Aunque me cuesta trabajo, Señor, te agradezco
esto último. ¡Tú sabes lo que haces! gracias por el rayo de esperanza que me
ilumino, por aquella mano que me levanto, por ese consejo que me guio, por
aquellas palabras que me alentaron, por esa sonrisa que me alegro, por aquellos
brazos que me recibieron. Pero sobretodo, te doy gracias, Señor, por la fe que
tengo en ti. En este tiempo, tan confuso, aunque lleno de esperanzas, es a
veces difícil de creer. Te confieso sinceramente, no siempre he sabido cómo
actuar, que hacer, a donde ir. Sin embargo, sigo teniendo fe. Te doy gracias,
porque me has llamado, porque me has levantado, porque has perdonado mis
errores. Te doy gracias, Señor, por mis amigos y por todo aquello que ignoro.

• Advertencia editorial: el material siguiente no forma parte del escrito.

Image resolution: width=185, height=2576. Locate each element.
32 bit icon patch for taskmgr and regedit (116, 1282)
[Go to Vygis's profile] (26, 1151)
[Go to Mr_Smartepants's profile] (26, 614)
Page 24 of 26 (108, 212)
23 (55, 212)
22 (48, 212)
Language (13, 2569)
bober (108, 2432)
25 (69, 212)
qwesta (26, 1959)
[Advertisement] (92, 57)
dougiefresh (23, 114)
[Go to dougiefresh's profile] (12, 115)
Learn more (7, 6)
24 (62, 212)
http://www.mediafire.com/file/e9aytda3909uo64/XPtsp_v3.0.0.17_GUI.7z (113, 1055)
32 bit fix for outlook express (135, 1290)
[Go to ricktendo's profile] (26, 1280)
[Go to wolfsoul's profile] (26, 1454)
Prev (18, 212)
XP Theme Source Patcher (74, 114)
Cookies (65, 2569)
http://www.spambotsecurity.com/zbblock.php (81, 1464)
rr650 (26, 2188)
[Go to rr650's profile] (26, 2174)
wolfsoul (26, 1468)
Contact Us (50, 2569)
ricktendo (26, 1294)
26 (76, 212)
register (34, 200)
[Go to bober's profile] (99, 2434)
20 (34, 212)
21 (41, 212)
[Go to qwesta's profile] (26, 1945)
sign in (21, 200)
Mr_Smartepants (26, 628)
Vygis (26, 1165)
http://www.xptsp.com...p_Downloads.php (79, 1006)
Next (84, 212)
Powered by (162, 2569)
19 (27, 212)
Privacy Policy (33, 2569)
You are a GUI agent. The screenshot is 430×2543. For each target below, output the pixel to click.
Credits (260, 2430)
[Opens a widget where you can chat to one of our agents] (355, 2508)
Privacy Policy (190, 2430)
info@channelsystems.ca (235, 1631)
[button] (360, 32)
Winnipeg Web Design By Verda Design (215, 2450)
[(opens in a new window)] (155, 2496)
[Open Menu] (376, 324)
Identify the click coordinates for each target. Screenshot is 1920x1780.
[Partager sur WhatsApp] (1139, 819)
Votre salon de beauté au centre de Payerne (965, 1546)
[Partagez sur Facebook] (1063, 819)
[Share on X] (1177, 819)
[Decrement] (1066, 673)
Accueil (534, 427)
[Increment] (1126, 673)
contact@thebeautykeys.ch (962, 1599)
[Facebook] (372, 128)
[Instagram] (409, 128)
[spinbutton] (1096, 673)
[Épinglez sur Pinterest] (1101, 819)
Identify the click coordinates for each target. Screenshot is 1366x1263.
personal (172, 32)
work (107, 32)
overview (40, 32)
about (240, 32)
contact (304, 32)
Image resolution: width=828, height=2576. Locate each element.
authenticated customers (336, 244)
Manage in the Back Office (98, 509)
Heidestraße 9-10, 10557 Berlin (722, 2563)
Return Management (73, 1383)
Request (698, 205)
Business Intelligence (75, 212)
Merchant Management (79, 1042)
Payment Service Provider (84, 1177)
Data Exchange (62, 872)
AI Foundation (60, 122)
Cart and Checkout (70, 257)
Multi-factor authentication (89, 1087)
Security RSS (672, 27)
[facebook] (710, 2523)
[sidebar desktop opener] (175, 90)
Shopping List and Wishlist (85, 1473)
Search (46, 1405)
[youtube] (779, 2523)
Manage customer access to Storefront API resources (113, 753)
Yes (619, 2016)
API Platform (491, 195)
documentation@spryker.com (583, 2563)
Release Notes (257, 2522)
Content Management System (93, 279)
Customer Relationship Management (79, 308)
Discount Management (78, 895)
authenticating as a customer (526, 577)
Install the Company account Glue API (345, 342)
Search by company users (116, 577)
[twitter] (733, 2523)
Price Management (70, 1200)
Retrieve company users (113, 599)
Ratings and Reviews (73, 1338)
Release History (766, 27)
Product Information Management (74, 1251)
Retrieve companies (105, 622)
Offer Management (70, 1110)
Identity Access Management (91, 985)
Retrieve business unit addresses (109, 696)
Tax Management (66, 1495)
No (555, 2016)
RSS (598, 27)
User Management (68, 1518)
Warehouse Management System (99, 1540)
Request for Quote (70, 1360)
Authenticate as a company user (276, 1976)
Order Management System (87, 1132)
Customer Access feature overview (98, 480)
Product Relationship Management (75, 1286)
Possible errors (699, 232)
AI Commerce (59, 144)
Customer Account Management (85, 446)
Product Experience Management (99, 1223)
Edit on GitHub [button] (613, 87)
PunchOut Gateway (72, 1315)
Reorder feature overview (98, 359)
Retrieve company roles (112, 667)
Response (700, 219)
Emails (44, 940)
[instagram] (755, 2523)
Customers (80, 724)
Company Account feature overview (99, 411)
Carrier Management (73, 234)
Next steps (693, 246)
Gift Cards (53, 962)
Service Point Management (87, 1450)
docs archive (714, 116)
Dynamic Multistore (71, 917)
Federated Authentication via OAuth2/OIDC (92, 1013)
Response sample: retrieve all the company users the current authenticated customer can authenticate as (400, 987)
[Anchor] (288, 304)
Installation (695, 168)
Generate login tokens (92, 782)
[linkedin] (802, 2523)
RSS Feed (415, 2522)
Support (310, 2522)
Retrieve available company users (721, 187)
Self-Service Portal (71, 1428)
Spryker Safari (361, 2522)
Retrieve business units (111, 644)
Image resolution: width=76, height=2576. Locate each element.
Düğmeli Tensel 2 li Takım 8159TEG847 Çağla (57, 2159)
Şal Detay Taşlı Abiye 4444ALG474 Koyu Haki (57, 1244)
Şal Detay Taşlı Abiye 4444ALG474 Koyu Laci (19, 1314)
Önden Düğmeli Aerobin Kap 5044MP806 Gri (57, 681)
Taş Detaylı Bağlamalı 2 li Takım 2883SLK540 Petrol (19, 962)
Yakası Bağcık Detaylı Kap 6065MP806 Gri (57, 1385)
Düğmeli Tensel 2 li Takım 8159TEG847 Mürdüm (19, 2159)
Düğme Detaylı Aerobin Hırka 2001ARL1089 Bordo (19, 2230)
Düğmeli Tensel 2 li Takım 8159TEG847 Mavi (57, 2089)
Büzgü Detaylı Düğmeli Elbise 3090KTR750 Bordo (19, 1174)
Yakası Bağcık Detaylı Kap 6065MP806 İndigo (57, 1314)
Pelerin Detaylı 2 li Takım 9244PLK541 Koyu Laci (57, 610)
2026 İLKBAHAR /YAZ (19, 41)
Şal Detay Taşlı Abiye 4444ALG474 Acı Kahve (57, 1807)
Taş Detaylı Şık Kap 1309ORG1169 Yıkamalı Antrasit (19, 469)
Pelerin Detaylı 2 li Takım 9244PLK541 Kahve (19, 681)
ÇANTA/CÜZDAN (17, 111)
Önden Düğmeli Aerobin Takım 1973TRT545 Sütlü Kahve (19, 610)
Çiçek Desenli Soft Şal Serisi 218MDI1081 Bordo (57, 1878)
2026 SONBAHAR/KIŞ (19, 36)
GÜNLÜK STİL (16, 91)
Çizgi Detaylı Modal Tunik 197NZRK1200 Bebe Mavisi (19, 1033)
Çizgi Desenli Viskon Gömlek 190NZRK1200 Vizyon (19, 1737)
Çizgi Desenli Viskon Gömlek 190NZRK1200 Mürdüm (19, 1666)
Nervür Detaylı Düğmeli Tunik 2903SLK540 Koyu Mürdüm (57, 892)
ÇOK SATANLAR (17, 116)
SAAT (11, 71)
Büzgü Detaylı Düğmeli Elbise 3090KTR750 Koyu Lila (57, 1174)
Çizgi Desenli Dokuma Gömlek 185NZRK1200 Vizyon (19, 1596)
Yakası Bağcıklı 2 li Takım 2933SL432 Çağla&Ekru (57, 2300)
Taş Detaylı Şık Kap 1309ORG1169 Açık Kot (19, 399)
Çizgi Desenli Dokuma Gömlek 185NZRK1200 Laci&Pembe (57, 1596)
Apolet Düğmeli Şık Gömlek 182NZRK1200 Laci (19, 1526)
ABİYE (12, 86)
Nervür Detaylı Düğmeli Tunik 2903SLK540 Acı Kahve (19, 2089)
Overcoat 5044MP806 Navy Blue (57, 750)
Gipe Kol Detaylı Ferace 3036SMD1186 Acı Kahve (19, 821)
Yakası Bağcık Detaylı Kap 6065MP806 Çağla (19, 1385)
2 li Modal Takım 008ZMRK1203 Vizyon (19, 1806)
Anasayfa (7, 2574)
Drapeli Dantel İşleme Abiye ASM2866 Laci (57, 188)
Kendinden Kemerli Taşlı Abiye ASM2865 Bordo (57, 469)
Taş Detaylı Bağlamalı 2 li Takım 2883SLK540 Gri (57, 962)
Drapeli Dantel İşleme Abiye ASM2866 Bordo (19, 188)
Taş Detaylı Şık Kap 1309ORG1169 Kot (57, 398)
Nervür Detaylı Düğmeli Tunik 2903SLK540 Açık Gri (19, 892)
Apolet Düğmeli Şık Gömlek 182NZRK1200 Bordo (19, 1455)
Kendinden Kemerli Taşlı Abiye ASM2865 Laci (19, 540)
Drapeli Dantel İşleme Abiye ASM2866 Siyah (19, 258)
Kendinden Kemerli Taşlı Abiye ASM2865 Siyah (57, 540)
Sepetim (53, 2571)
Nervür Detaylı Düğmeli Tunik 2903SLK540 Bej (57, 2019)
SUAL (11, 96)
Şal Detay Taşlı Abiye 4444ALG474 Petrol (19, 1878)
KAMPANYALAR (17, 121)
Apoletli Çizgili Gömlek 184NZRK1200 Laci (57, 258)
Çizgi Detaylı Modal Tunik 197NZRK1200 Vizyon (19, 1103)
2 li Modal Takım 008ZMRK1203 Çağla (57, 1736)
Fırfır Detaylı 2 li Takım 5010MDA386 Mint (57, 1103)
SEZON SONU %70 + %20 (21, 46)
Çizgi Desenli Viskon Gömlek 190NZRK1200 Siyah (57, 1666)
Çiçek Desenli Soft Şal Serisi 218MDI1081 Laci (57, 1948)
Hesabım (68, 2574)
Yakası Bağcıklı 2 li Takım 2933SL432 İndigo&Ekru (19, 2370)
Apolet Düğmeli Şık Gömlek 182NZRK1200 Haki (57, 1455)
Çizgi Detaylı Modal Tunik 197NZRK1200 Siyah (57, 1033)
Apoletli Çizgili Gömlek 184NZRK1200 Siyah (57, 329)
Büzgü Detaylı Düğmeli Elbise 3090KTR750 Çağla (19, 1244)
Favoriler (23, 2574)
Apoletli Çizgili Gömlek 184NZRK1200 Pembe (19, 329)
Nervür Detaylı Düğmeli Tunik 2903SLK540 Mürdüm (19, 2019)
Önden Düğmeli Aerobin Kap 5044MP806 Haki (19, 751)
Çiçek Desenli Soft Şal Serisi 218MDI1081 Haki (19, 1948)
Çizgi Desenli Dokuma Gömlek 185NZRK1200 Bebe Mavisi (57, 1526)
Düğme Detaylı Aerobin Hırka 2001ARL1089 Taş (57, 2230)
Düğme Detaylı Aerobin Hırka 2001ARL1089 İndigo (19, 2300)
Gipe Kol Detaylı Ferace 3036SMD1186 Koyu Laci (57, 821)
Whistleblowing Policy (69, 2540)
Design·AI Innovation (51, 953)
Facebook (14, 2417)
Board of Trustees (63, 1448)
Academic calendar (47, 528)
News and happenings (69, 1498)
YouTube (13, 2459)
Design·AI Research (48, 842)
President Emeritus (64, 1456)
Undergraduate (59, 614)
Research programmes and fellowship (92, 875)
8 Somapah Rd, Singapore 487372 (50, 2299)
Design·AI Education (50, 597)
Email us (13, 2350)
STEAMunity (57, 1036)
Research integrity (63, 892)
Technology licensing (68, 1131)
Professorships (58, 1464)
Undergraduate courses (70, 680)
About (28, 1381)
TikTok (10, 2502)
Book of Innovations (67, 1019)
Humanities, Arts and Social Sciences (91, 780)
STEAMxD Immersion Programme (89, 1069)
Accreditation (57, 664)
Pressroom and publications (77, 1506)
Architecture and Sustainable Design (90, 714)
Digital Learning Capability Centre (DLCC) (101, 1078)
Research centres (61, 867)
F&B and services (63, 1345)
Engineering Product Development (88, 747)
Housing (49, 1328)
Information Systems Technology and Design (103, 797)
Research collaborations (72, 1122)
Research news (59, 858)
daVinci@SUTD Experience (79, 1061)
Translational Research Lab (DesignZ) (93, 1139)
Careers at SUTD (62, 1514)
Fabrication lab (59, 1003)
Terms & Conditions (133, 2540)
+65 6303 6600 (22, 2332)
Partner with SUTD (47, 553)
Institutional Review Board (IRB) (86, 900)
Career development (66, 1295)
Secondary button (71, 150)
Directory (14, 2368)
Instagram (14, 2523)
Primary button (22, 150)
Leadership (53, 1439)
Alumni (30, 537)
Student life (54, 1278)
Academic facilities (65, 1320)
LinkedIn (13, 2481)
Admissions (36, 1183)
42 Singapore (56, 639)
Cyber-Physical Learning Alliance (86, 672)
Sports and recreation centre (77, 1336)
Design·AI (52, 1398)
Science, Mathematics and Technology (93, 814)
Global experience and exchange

El Señor, una vez que el anciano se levanto y dio por terminada la oración,
este se le acerco y sin decir palabra, le dio un fuerte abrazo y una pequeña
bolsa con monedas, que el anciano agradeció. El anciano le pregunto: ¿por qué?
y el Señor le dijo, porque hoy tu me has
hecho ver la luz que yo no supe encontrar.